*SELECTED TEXT*
- Purpose: tests used for diagnostics of the hemostasis system.

= Coagulation testing =

Blood clotting tests are the tests used for diagnostics of the hemostasis system.
Coagulometer is the medical laboratory analyzer used for testing of the hemostasis system. Modern coagulometers realize different methods of activation and observation of development of blood clots in blood or in blood plasma.

==Classification of blood clotting tests==
Substantially all coagulometers used in laboratory diagnostics are based on the methods of testing of the hemostasis system created more than fifty years ago. The majority of these methods are good to detect defects in one of the hemostasis components, without diagnosing other possible defects. Another problem of the actual hemostasis system diagnostics is the thrombosis prediction, i.e. sensitivity to the patient's prethrombotic state. All the diversity of clinical tests of the blood coagulation system can be divided into 2 groups: global (integral, general) tests, and «local» (specific) tests.

===Global tests===
Global tests, also known as global coagulation assays (GCAs), characterize the results of work of the whole clotting cascade. They suit to diagnose the general state of the blood coagulation system and the intensity of pathologies, and to simultaneously record all attendant influences. Global methods play the key role at the first stage of diagnostics: they provide an integral picture of alterations within the coagulation system and allow predicting a tendency to hyper- or hypo-coagulation in general.

===Local tests===
Local tests characterize the results of work of the separate components of the blood coagulation system cascade, as well as of the separate coagulation factors. They are essential for the possibility to specify the pathology localization within the accuracy of coagulation factor.

A D-dimer (product of thrombi degradation) test can be specified separately. The rise of D-dimers concentration in the patient's blood states the possibility of the completed thrombosis.
To obtain a complete picture of the work of hemostasis by a patient, the doctor should have a possibility to choose which test is necessary.

According to the type of the investigated object, the following complementary groups of methods can be specified:
- Tests in platelet poor plasma or in platelet free plasma (convenient for transportation; can be frozen; possibility to use optical observation methods; but the thrombocyte component of the hemostasis is not taken into account),
- Tests in platelet rich plasma (close to real conditions in the body, but restrictions as to the terms of work),
- Tests in whole blood (the most adjusted to human physiology; the test can be started immediately; but the least convenient due to terms of blood storage and difficulties of the results' interpretation).

===Specific global tests===
- Thromboelastography (TEG)
  - Investigation of the whole blood
  - No information about the thrombin formation kinetics, low separability of plasma and thrombocyte hemostasis contribution
  - Non-standardized
  - Low sensitivity
- Thrombin generation assay (TGA) (thrombin potential, endogenous thrombin potential (ETP))
  - Possibility to use platelet poor plasma or platelet rich plasma
  - Information about the catalyst of the main reaction – transformation of fibrinogen into fibrin
  - Homogenous (activation in the whole sample volume)
- ETP-based activated protein C resistance test (ETP-based APCR)
- Thrombodynamics test
  - Non-homogenous: realization of the three-dimensional model of the clot growth
  - Use of platelet free plasma
  - Record of information about the clot formation as a diagram, giving the possibility to calculate the key parameters of the blood coagulation system
  - New test, not widely accepted
- Overall hemostatic potential (OHP)

===Specific local tests===
- Activated partial thromboplastin time (APTT or aPTT)
  - Characteristics of the velocity of passage of the intrinsic coagulation pathway
  - Poor plasma (the most convenient to work with, but no realization of the thrombocyte clotting mechanism)
  - Contact activation pathway
- Prothrombin time test (or prothrombin test, INR, PT) – velocity of passage of the extrinsic blood coagulation pathway
  - Poor plasma
  - Not sensitive to deficiency of intrinsic coagulation pathway factors
- Highly specialized methods to reveal the alteration in concentration of separate factors.

*GIVEN RECORDS*
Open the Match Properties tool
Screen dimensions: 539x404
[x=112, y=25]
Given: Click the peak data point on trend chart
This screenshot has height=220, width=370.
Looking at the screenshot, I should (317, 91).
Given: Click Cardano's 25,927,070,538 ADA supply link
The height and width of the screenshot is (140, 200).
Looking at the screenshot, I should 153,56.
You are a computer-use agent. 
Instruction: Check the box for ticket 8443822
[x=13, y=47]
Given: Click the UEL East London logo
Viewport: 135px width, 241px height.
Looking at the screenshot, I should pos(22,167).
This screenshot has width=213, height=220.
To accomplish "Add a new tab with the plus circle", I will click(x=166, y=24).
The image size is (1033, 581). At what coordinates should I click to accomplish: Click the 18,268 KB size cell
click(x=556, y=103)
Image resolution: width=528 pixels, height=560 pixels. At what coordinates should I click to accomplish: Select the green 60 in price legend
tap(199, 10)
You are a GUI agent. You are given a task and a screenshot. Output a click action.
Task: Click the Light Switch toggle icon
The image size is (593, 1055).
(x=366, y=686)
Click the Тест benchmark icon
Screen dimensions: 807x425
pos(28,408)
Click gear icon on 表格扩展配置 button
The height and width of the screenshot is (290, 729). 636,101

...

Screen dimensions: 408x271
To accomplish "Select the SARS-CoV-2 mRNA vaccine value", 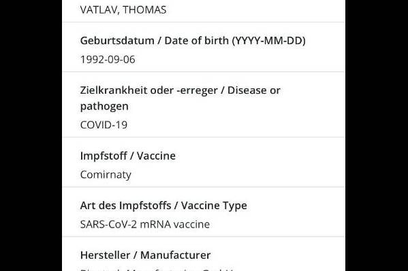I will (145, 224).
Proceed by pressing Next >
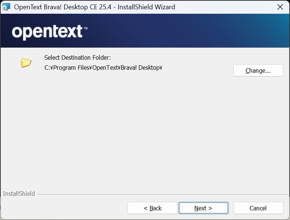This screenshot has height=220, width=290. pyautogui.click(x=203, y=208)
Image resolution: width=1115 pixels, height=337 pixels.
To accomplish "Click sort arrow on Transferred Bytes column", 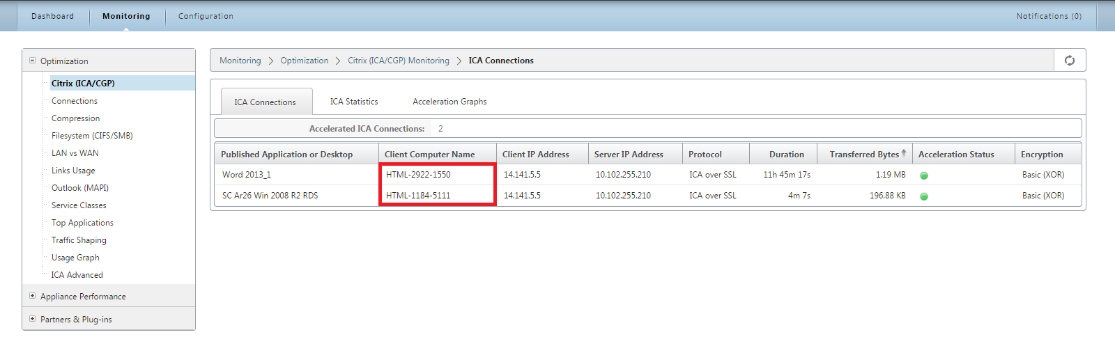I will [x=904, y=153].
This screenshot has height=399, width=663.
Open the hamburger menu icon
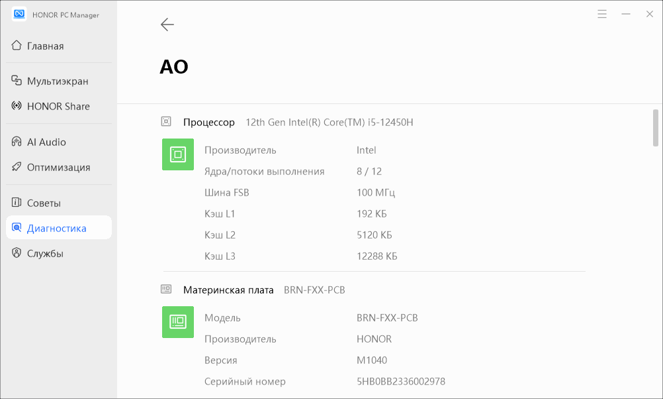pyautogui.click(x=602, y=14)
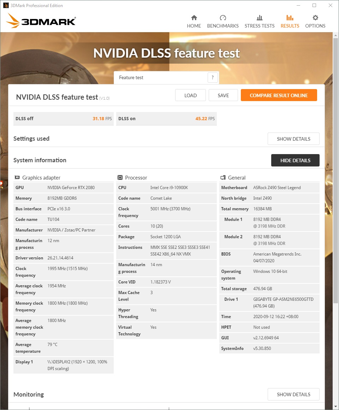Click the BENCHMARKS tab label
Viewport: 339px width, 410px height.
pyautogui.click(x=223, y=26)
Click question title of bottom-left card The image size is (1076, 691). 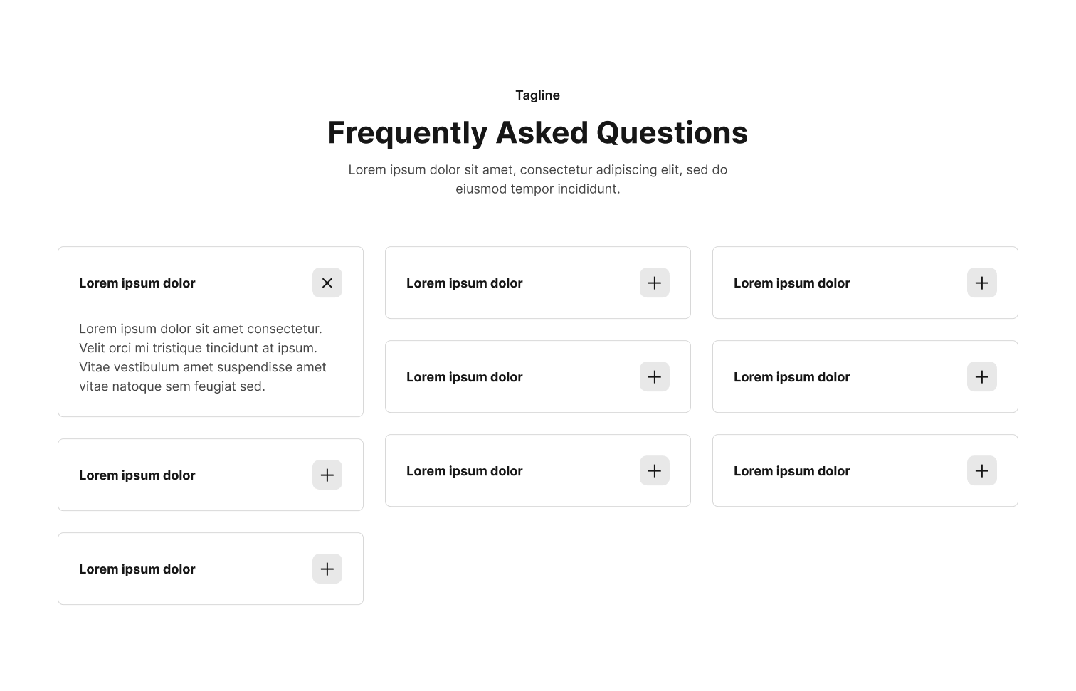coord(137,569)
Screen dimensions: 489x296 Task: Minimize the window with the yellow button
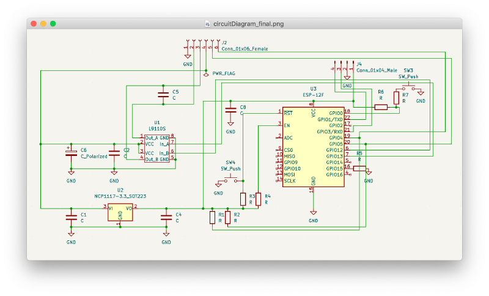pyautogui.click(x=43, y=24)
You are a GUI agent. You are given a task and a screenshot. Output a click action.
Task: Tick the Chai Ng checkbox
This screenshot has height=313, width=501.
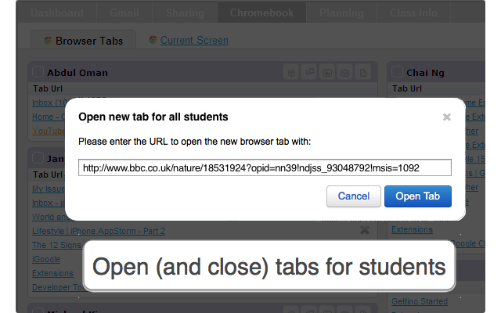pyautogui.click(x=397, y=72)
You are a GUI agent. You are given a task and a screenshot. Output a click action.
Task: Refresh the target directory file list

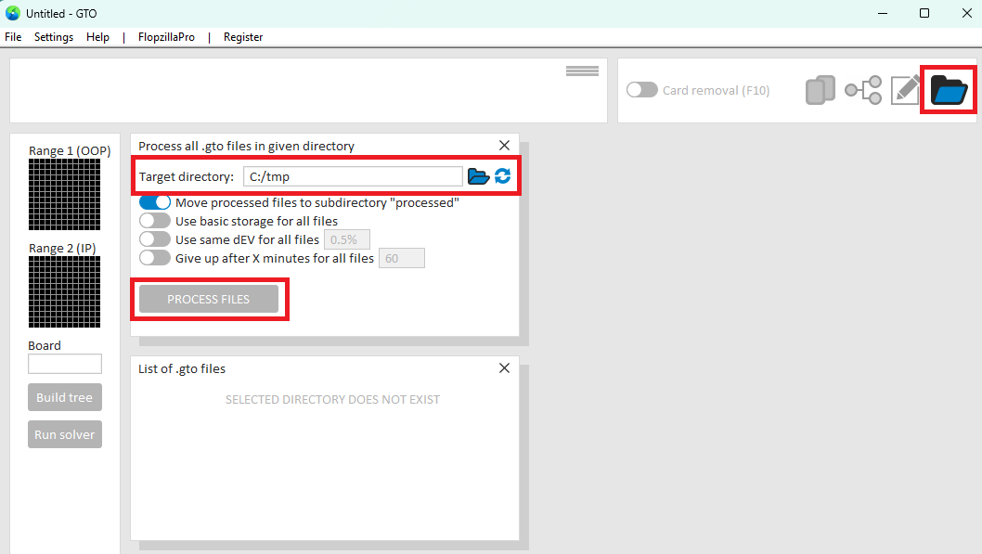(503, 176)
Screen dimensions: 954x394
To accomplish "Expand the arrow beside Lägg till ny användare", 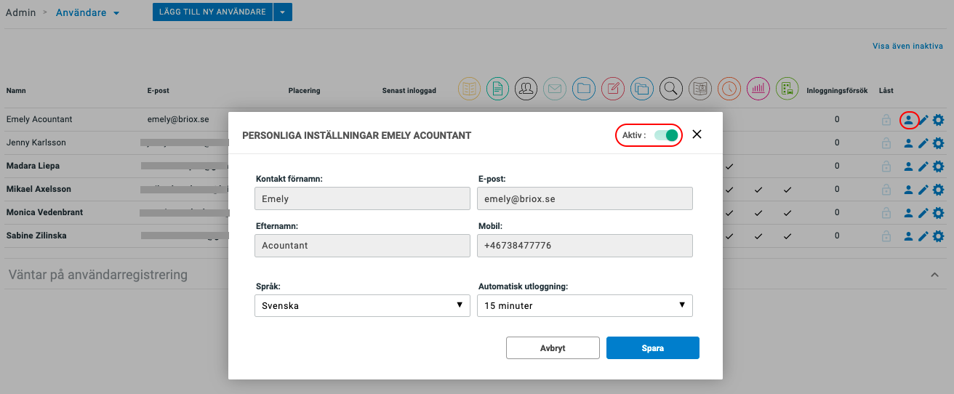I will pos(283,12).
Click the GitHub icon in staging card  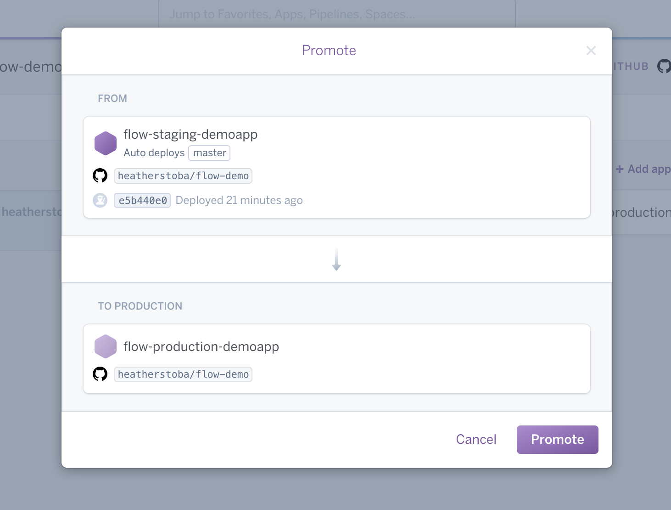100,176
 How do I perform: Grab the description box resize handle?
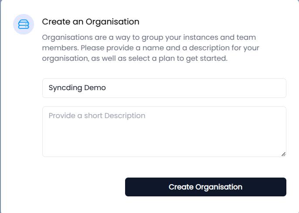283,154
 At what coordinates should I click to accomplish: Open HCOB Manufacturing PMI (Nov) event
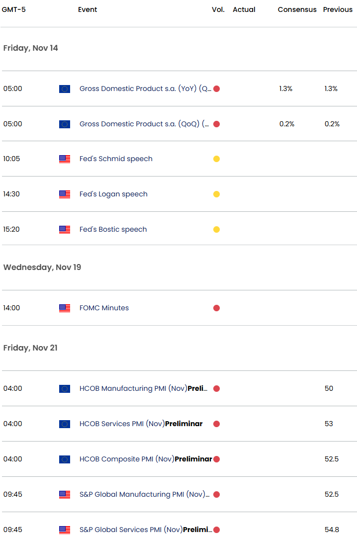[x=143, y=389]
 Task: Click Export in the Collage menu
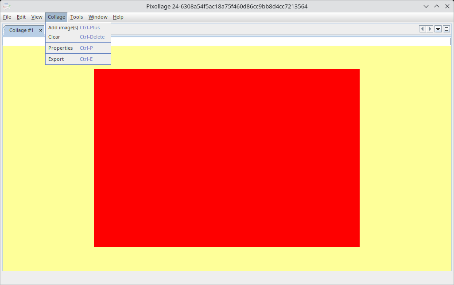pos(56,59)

---

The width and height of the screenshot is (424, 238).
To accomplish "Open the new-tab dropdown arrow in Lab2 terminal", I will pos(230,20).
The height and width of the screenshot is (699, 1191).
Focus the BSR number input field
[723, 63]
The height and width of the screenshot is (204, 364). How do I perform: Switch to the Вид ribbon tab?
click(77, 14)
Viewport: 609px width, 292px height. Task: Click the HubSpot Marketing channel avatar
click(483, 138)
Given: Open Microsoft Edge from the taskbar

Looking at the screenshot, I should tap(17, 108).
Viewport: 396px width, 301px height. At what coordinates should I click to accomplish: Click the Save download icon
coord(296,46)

*TASK STATEMENT*
In the text on coagulation testing, what does a rise in D-dimer concentration in a patient's blood indicate?

*ANSWER FOR THIS EXERCISE*
The possibility of completed thrombosis.